» Questions on the material
(1) List every person named in the piece on Scott Pruitt's nomination below.
(2) In the piece on Scott Pruitt's nomination, write out the part that opens with the words containing "Two of the most" and closes with "during the campaign.".

» Selected excerpt
========================

By: William W. Buzbee

Donald J. Trump has named Scott Pruitt, a leading opponent of President Obama’s signature environmental initiatives, as his nominee to head the Environmental Protection Agency. Mr. Pruitt, Oklahoma’s attorney general, is closely linked to fossil fuel industries and is a climate change skeptic. He was most likely chosen to reverse these environmental initiatives, a deeply disturbing turn in the nation’s effort to slow climate change.

Fortunately, law and reality constrain presidents and agency heads. So do deeply ingrained federalism traditions that leave room for state leadership on the environment. Collectively, law, reality and regulatory choices by states would create a bulwark against abrupt changes by Mr. Pruitt and the president. Wholesale regulatory rollbacks by presidential fiat are difficult to accomplish. Radical change would probably require Congress to amend long-enduring environmental statutes.

Two of the most controversial Obama administration environmental regulations — the Clean Power Plan governing greenhouse gas emissions from existing power plants, and the Waters of the United States rule defining federally protected waters — have been fiercely fought by Mr. Pruitt and his allies and opposed by Mr. Trump during the campaign.

========================

» Exercise data
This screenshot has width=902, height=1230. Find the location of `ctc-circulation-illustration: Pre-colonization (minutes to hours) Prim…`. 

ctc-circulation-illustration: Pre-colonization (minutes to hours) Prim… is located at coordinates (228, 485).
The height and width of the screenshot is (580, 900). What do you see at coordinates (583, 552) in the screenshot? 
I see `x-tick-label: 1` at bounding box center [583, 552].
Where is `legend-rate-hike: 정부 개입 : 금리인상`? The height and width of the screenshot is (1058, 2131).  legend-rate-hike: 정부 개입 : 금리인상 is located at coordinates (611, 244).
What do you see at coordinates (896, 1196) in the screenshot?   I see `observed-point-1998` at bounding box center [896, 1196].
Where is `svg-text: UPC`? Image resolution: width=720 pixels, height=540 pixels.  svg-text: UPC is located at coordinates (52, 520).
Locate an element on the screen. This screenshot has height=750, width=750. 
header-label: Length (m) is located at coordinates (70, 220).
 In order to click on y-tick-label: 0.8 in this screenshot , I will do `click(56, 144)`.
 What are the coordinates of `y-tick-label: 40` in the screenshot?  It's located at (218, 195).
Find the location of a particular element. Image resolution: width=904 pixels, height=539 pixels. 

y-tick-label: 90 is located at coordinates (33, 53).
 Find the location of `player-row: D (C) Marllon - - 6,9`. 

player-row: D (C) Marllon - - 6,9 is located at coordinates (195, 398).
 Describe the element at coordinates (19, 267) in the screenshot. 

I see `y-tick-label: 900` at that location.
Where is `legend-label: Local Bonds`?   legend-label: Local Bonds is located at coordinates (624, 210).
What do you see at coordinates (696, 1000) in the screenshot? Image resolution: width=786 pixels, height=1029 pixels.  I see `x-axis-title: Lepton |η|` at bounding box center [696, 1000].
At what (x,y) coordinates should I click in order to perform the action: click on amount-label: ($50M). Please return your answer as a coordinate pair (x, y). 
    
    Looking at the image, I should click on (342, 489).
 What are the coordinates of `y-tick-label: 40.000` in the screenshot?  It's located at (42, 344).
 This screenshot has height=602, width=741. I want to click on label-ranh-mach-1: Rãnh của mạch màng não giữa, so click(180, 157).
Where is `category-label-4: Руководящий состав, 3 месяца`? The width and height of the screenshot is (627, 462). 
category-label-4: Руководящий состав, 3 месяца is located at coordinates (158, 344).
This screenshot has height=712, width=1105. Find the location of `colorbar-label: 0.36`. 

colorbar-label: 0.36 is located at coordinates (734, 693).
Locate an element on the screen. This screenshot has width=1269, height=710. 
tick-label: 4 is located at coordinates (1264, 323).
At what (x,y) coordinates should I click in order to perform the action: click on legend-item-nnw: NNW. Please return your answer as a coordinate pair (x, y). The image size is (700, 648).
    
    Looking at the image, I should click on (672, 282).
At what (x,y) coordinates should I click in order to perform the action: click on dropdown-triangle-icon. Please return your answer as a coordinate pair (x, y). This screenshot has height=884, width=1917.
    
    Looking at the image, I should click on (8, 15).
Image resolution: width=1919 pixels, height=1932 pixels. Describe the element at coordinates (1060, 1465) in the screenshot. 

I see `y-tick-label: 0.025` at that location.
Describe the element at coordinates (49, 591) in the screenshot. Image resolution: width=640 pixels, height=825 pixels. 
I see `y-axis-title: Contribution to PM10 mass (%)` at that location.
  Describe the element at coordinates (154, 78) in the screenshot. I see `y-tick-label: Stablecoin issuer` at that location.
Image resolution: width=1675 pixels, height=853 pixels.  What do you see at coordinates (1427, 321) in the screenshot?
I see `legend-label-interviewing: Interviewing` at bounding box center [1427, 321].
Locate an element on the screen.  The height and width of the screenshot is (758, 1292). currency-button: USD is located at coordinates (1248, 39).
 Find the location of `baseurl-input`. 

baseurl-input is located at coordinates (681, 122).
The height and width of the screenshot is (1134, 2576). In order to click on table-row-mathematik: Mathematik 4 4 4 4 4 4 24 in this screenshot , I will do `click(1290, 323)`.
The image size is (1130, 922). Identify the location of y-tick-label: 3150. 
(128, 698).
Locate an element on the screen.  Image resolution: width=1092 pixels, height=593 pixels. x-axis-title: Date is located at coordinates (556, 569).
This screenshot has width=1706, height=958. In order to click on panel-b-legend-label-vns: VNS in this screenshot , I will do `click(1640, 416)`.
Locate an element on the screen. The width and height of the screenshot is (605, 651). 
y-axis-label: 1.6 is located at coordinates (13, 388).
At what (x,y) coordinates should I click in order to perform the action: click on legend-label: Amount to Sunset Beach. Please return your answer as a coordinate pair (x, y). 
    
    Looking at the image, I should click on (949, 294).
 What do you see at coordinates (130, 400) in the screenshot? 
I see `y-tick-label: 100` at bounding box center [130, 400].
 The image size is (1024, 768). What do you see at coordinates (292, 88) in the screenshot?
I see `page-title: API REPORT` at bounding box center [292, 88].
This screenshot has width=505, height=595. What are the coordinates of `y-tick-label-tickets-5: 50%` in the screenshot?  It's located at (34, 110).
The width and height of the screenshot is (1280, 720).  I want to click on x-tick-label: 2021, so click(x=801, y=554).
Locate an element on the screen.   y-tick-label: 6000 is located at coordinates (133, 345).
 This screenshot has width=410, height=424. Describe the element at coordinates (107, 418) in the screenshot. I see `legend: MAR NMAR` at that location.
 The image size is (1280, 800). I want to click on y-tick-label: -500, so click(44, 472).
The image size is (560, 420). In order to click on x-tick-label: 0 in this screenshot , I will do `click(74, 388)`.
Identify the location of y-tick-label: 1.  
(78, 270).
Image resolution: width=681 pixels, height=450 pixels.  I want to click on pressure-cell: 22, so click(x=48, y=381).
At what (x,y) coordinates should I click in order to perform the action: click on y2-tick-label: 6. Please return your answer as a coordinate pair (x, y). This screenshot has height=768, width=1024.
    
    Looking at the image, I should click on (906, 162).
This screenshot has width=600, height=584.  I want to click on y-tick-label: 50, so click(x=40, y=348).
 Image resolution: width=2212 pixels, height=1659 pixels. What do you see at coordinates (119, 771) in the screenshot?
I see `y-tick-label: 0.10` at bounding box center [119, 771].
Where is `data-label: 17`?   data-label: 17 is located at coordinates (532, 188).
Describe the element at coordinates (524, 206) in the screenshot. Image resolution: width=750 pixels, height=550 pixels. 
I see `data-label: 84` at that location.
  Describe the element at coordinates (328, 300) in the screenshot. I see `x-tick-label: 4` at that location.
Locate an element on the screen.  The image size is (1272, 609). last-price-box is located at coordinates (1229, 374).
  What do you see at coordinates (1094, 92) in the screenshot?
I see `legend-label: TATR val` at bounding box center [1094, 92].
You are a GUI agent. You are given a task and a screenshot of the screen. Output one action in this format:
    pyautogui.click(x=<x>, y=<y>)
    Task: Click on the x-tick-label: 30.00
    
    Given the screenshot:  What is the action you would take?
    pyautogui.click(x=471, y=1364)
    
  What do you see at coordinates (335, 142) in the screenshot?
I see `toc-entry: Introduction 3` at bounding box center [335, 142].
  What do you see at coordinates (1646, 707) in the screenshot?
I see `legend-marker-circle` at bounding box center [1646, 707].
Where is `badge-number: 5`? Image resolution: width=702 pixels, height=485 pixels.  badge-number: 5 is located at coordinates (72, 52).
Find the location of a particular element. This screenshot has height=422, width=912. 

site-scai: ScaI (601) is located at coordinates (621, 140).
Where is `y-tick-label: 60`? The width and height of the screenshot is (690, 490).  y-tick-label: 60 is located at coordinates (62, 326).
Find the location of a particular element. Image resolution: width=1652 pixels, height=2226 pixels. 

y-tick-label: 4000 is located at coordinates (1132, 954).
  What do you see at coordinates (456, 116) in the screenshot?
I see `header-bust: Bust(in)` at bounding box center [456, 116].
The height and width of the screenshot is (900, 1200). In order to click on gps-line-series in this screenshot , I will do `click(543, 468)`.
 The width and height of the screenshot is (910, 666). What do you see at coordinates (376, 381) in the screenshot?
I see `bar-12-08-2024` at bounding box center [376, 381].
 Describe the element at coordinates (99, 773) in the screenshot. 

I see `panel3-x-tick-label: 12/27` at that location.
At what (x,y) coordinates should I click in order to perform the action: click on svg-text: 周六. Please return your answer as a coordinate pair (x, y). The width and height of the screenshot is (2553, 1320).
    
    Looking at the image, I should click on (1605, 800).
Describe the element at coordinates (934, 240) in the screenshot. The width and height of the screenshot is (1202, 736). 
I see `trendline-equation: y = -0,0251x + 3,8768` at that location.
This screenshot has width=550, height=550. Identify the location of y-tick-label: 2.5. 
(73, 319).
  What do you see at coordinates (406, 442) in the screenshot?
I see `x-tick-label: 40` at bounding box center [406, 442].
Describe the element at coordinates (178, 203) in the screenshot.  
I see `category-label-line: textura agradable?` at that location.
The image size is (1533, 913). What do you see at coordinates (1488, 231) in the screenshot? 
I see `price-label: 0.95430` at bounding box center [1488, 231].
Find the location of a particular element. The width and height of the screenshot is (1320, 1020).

========================

» Outputs in order
(1)
William W. Buzbee
Donald J. Trump
Scott Pruitt
Obama

(2)
Two of the most controversial Obama administration environmental regulations — the Clean Power Plan governing greenhouse gas emissions from existing power plants, and the Waters of the United States rule defining federally protected waters — have been fiercely fought by Mr. Pruitt and his allies and opposed by Mr. Trump during the campaign.